[[ Extracted records, beginning ]]

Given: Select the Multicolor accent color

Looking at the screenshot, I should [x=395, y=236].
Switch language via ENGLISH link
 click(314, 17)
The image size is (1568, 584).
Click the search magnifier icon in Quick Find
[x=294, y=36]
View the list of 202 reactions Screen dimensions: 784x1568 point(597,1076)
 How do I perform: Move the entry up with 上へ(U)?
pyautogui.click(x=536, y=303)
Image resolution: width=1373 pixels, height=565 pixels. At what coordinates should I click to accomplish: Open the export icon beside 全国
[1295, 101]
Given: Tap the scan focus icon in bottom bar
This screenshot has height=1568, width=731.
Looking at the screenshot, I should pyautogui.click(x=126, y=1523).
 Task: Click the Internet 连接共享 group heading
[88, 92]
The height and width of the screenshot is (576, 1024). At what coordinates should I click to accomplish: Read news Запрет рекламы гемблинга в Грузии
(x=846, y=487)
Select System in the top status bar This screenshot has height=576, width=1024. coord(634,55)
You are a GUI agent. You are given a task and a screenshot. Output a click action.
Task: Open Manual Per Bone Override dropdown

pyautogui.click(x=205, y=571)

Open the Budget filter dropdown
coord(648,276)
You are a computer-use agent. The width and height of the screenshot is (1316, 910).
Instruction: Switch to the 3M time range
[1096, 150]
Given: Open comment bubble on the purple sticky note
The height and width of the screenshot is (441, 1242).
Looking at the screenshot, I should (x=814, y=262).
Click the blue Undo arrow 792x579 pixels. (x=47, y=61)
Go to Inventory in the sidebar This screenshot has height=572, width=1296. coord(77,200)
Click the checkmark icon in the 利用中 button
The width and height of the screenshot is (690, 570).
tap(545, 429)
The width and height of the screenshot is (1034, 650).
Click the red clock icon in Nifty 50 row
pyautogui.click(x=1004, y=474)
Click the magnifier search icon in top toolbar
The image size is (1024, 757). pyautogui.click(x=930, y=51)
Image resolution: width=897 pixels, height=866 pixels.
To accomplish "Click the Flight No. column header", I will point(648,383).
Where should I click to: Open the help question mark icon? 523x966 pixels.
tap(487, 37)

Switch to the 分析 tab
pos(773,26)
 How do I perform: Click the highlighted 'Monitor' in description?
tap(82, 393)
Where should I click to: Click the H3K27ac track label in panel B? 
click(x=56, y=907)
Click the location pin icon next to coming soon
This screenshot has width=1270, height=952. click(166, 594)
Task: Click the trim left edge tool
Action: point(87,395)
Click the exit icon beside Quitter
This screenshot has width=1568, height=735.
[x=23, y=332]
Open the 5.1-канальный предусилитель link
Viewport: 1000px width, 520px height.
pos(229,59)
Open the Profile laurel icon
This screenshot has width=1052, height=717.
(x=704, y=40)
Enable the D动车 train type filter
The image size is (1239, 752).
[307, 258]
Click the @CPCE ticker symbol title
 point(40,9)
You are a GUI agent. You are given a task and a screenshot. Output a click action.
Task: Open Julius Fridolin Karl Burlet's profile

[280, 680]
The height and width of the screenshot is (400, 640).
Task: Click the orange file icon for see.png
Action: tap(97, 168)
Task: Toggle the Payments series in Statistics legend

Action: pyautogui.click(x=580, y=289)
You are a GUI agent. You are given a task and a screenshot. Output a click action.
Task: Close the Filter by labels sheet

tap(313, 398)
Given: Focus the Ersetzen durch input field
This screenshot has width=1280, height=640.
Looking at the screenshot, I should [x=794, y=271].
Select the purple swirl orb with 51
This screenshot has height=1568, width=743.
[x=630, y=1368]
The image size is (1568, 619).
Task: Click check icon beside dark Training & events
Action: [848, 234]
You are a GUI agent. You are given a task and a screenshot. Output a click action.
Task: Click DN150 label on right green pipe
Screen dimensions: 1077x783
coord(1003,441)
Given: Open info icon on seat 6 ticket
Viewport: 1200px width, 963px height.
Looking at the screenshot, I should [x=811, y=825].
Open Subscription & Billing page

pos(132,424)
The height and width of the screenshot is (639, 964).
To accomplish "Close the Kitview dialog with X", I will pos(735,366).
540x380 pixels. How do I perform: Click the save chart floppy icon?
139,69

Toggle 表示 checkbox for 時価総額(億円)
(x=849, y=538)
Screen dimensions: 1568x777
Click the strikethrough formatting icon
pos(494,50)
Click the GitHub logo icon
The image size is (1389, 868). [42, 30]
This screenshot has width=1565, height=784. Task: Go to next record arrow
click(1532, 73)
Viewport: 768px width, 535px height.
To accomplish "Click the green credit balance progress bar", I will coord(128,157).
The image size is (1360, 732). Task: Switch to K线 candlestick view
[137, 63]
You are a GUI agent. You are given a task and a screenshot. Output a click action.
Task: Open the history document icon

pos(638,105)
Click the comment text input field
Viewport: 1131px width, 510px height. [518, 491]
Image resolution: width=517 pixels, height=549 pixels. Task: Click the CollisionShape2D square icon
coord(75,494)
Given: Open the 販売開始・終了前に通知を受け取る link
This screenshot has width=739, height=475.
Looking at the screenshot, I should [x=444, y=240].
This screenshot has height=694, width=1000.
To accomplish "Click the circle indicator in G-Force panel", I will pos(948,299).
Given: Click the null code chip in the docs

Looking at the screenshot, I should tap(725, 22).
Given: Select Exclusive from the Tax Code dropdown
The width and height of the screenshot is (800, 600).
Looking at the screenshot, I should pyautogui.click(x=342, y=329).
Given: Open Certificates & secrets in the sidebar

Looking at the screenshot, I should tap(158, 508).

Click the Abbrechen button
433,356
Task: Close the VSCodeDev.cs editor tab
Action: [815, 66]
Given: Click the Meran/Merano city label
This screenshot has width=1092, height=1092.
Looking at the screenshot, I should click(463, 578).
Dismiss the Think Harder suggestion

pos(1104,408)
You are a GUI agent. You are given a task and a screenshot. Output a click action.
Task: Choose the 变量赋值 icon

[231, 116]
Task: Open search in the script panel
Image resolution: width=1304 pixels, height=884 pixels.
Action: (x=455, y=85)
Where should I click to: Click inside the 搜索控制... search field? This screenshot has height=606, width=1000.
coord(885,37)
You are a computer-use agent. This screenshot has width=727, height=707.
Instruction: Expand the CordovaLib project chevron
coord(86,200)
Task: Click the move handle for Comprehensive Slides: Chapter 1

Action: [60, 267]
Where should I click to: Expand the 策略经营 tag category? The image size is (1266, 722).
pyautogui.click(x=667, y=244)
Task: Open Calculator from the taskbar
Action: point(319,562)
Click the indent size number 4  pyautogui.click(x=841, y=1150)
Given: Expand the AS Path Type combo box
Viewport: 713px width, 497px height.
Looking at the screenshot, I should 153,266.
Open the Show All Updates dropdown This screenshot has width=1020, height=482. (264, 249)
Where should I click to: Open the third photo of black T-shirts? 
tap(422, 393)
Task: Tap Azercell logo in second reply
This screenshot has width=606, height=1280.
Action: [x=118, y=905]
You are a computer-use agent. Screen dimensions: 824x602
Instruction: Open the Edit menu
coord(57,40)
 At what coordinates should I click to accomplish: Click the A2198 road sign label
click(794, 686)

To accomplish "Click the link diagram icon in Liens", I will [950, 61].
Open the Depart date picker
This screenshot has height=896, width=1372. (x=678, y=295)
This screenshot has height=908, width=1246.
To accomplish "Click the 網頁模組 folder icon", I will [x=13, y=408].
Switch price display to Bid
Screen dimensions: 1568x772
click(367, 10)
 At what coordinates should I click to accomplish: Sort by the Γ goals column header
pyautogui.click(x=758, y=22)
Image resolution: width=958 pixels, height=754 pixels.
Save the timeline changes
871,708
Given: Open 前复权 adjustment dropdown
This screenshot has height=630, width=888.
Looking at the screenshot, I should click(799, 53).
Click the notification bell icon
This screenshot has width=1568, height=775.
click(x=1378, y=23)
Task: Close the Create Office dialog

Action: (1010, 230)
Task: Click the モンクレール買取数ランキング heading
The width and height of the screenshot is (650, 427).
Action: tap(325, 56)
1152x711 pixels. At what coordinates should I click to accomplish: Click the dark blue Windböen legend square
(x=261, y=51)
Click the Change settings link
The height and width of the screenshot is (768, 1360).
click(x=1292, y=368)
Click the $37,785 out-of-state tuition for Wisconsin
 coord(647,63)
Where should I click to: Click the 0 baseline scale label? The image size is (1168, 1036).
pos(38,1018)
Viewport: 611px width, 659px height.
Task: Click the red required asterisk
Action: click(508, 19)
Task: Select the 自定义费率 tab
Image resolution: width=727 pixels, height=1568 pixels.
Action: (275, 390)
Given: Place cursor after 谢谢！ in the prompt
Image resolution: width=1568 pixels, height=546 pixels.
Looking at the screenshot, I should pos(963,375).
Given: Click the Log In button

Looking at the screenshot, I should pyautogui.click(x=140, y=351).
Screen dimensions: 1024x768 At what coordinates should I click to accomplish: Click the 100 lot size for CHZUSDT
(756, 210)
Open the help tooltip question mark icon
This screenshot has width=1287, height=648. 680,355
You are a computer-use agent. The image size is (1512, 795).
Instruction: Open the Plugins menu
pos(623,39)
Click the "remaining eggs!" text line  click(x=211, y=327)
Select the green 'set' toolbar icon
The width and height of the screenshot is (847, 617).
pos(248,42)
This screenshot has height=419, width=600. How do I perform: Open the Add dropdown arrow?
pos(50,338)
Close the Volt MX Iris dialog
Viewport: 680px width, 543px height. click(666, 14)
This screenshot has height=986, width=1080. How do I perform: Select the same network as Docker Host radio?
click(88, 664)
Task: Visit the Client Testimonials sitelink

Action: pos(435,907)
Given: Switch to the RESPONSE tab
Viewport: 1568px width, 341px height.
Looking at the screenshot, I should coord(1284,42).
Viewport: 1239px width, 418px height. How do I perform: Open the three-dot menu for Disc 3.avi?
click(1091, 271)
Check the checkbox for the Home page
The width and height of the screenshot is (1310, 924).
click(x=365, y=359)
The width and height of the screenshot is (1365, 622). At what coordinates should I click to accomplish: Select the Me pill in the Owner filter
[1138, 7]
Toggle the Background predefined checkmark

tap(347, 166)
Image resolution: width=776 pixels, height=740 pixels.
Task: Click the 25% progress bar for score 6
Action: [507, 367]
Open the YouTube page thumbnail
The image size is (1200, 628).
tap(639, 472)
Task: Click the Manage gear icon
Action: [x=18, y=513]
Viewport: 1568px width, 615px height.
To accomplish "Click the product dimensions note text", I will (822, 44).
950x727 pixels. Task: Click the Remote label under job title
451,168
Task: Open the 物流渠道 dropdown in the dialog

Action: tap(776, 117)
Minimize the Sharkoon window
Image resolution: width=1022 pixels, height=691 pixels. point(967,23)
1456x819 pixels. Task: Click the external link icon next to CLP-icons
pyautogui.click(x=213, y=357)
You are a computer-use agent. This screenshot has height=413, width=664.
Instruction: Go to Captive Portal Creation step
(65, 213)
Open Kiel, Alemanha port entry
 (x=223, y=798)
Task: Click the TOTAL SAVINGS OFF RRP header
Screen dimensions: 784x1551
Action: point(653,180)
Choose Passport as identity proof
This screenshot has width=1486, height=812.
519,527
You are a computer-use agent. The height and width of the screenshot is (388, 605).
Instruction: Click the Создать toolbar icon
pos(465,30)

[[ Extracted records, end ]]

Transcribe the lines above between the line holding "The height and width of the screenshot is (768, 1360)." and the line holding "Given: Place cursor after 谢谢！ in the prompt", inclusive, exactly as they stand and with nothing added.

The height and width of the screenshot is (768, 1360).
click(x=1292, y=368)
Click the $37,785 out-of-state tuition for Wisconsin
 coord(647,63)
Where should I click to: Click the 0 baseline scale label? The image size is (1168, 1036).
pos(38,1018)
Viewport: 611px width, 659px height.
Task: Click the red required asterisk
Action: click(508, 19)
Task: Select the 自定义费率 tab
Image resolution: width=727 pixels, height=1568 pixels.
Action: (275, 390)
Given: Place cursor after 谢谢！ in the prompt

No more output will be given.